TEXT SECTION:

──────

I prefer it to Zero Mission, so I'd say very well. It's a second tier metroidvania game for me, along with Aria of Sorrow and Hollow Knight.

Zero mission is just so easy tho. And the bosses are honestly the worst in the series. No strategy involved whatsoever.

ZM is absolutely linear too.

It was the last metroid I played before SR.

The stealth section in ZM takes all of 20 minutes if you're playing super slow, so anyone complaining about it is just shitposting.

I actually played both and enjoy both. So fuck you too.

so, how does samus returns hold up as a sequel to zero mission?

I personally like it, but literally I am in my first year of Metroid gaming (actually bought a copy of Zero Mission for 30 bucks phyiscal fag here) but I also know because of this is my first year. and Samus Returns is so fresh in my head, I may not be thinking clearly.

I might have to wait a couple of months and play Samus returns again before I make an official decision

It has a lot less to work with.
Return of Samus isn't a bad Gameboy game, but it's probably the weakest first party game on the system.

I'm enjoying it quite a bit. Only other Metroid game I really got into was Super. I am currently getting murdered by big digger nigger though and want to get off his wild ride

Samus Returns
>not easy
>better boss fights
>not short
>no shitty stealth segment
>better final boss
>doesn't give you everything at the end of the game

Niggernaught

Mario Land 1 is easily a hundred times worse than Metroid 2.

It's solid but still is a Metroid 2 remake and retains a lot of the flaws of the original. It improves in some areas but also introduces new problems, like the melee counter trivializing most of the normal enemies. Overall I really liked it, and I hope it does well enough to warrant Mercury Steam and Nintendo making an entirely new Metroid free from the baggage of a gameboy game.

ZM is the most non-linear game in the series next to Super and the original.

In what way? The game literally showed me where to go after every completed section, and you are gated from new areas by ability upgrades.

It's definitely more linear than Super, but the ZM devs accounted for sequence breaking. You can get super missiles early, kill Ridley before Kraid, etc.

> you can do some relatively minor sequence breaking in a 3-4 hour game

Doesn't even matter if you aren't planning to get autistic about it. Still can't skip the boss door, stealth section, most of the structure of the game is the same.

──────

Pixel coordinate grounding data
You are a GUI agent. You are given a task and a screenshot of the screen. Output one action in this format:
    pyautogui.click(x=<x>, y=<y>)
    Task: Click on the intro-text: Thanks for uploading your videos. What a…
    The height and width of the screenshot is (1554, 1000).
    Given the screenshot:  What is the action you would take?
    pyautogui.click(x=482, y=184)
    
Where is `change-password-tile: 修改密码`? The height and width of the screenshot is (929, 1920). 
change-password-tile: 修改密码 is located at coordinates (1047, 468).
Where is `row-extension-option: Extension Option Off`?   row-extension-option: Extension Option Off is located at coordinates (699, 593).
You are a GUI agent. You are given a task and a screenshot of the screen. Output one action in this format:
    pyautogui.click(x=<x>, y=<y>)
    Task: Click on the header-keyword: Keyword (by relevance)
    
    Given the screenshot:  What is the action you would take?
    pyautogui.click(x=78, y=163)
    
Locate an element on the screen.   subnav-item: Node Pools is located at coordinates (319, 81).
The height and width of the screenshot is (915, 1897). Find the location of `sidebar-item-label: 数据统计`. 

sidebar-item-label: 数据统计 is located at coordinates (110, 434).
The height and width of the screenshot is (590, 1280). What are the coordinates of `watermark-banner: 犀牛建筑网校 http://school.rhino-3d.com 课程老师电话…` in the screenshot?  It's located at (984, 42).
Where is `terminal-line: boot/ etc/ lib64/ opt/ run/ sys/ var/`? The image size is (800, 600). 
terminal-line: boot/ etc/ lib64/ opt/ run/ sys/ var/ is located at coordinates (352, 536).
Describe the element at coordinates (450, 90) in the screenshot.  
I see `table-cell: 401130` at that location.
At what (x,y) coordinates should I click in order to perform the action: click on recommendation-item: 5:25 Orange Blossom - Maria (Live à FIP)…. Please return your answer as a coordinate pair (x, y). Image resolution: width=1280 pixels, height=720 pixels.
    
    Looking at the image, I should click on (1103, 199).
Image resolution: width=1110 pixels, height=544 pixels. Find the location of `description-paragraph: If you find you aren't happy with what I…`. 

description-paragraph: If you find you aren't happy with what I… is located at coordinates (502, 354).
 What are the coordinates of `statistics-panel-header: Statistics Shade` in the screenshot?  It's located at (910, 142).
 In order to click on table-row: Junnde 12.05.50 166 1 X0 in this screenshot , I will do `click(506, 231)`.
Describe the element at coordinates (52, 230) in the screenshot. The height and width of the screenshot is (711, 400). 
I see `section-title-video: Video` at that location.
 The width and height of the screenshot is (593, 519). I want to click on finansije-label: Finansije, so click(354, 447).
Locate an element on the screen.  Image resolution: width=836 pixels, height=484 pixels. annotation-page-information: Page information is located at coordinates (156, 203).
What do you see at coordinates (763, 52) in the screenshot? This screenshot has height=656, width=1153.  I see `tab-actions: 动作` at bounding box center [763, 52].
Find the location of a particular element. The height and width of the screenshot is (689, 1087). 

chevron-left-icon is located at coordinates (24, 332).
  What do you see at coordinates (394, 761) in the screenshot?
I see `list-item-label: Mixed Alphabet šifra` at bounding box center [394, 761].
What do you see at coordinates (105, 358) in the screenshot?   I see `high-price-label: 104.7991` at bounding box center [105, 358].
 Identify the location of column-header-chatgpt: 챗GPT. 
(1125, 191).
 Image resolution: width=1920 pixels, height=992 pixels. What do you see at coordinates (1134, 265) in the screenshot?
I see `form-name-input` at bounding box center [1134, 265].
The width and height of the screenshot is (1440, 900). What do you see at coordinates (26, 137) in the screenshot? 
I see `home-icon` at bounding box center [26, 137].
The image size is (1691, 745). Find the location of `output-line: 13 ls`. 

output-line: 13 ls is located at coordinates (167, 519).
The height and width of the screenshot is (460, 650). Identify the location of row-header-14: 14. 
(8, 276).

──────

EXERCISE TASKS:
a. Translate this sentence from the Metroid discussion above into Spanish: "Return of Samus isn't a bad Gameboy game, but it's probably the weakest first party game on the system."
b. State whether each statement below agrees with the Metroid discussion above, answering yes or no and quoting the deciding words of the discussion: (i) One commenter considers Mario Land 1 far worse than Metroid 2. (ii) One commenter says the melee counter makes most of the normal enemies more difficult. (iii) One commenter says that in Zero Mission a player can kill Ridley before Kraid.

ANSWERS BY ITEM NUMBER:
a. Return of Samus no es un mal juego de Gameboy, pero probablemente es el juego de primera parte más débil del sistema.

b.
(i) Yes: "Mario Land 1 is easily a hundred times worse than Metroid 2."
(ii) No: "like the melee counter trivializing most of the normal enemies"
(iii) Yes: "You can get super missiles early, kill Ridley before Kraid, etc."